If you have a file just pass it in opened.
example: a = shlex.shlex(open('mytxt.txt','r'))

py>import cStringIO
py>d = cStringIO.StringIO()
py>d.write('moo cow "farmer john" -zug')
py>d.seek(0)
py>a = shlex.shlex(d)
py>a.get_token()
'moo'
py>a.get_token()
'cow'
py>a.get_token()
'"farmer john"'
py>a.get_token()
'-'
py>a.get_token()
'zug'
py>a.get_token()
''
# ok we try again this time we add - to valid chars so we can get it
grouped as a single token .
py>d.seek(0)
py>a = shlex.shlex(d)
py>a.wordchars += '-' # add the hyphen
py>a.get_token()
'moo'
py>a.get_token()
'cow'
py>a.get_token()
'"farmer john"'
py>a.get_token()
'-zug'
py>a.get_token()
''

Hth,
M.E.Farmer

Fuzzyman · Dec 31, 2004

That's not bad going considering you've only run out of alcohol at 6 in
the morning and *then* ask python questions.
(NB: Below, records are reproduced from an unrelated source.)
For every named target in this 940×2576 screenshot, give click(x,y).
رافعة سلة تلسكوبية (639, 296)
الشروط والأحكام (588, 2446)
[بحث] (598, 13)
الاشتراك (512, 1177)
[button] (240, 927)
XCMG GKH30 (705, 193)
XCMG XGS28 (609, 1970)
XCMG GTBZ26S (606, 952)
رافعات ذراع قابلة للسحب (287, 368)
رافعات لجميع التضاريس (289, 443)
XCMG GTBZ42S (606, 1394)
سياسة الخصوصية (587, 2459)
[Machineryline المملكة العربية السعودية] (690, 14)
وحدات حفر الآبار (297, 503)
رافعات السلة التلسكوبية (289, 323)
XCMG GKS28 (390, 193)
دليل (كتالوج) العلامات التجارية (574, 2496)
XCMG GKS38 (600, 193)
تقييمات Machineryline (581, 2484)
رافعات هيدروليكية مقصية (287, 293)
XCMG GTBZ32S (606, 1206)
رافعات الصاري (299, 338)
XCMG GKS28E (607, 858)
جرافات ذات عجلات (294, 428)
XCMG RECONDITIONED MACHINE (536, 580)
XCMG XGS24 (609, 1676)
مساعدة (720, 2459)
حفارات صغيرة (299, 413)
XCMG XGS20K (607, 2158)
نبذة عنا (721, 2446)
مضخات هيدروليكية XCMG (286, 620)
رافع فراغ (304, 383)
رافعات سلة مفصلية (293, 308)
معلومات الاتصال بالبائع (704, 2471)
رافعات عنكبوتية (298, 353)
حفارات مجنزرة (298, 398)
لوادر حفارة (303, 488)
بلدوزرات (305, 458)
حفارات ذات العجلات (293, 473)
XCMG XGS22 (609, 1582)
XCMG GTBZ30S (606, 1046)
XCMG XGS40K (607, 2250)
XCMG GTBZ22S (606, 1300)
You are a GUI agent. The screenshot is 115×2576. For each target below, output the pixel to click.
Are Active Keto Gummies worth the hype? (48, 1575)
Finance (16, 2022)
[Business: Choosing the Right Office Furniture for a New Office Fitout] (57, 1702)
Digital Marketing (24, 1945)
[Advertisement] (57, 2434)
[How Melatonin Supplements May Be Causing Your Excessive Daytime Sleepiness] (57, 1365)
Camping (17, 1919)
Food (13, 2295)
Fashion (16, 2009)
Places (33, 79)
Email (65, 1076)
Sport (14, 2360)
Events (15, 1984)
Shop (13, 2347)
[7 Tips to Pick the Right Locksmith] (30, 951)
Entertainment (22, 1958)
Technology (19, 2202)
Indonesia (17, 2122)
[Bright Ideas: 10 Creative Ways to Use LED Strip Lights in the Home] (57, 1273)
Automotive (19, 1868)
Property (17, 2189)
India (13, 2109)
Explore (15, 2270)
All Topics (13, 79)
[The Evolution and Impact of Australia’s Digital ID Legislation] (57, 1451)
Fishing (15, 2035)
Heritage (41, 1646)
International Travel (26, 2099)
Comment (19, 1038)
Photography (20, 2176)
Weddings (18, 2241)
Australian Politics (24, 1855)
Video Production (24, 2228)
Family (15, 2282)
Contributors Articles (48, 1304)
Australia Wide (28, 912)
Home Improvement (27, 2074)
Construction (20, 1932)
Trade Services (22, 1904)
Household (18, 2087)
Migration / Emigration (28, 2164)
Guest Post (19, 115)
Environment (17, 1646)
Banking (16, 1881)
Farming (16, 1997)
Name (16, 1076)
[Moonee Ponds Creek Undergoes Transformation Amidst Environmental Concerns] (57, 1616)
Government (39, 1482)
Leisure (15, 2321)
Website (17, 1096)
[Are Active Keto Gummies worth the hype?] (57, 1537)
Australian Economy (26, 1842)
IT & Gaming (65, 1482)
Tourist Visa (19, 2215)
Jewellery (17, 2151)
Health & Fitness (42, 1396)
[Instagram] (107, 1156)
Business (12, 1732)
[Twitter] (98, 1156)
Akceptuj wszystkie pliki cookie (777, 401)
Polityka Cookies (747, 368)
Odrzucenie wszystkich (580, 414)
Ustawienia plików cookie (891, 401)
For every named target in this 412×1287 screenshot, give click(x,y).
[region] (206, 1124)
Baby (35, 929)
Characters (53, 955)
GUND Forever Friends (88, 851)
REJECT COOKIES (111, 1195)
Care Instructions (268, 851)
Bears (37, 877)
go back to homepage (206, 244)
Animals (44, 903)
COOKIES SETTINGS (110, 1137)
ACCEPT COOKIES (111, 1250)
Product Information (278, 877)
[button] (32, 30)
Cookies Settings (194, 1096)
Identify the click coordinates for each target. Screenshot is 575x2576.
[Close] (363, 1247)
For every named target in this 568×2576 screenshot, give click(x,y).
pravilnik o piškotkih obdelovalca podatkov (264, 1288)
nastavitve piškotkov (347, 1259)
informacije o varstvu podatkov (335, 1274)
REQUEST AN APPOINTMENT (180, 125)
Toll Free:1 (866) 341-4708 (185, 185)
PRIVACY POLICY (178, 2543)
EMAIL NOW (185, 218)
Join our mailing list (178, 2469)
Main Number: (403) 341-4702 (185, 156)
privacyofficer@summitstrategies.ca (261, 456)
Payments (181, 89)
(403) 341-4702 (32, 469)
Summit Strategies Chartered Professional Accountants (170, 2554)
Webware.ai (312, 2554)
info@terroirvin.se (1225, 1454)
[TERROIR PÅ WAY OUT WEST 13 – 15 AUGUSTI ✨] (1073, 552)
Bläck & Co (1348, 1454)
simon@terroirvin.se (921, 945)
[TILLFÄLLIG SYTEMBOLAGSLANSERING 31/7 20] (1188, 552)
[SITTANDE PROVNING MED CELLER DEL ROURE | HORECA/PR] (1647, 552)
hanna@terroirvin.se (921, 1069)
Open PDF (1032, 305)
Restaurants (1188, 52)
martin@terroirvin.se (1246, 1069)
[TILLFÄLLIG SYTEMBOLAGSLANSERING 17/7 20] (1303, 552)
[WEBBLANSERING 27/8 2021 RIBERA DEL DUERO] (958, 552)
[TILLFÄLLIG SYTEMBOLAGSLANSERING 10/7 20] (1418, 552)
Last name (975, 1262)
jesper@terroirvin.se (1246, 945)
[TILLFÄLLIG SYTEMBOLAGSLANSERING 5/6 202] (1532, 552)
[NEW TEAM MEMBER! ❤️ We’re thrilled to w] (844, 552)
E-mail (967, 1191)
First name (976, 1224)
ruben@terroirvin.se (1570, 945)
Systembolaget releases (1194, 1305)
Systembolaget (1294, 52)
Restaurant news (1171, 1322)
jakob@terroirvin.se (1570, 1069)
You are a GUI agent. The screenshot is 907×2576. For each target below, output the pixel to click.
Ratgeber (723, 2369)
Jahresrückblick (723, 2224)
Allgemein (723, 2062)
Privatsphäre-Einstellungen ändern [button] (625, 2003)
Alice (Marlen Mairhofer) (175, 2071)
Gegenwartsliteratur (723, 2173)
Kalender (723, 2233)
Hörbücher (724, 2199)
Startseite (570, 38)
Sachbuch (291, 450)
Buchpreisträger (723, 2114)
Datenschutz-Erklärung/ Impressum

Anyway - you could write a charcter-by-character parser function that
would do that in a few minutes...

My 'listquote' module has one - but it splits on commas not whitespace.
Sounds like you're looking for a one-liner though.... regular
expressions *could* do it...............

Regards,

Fuzzy
http://www.voidspace.org.uk/atlantibots/pythonutils.html#llistquote

Reinhold Birkenfeld · Dec 31, 2004

Freddie said:
Happy new year! Since I have run out of alcohol, I'll ask a question that I
haven't really worked out an answer for yet. Is there an elegant way to turn
something like:

moo cow "farmer john" -zug

Click to expand...

into:

['moo', 'cow', 'farmer john'], ['zug']

I'm trying to parse a search string so I can use it for SQL WHERE constraints,
preferably without horrifying regular expressions. Uhh yeah.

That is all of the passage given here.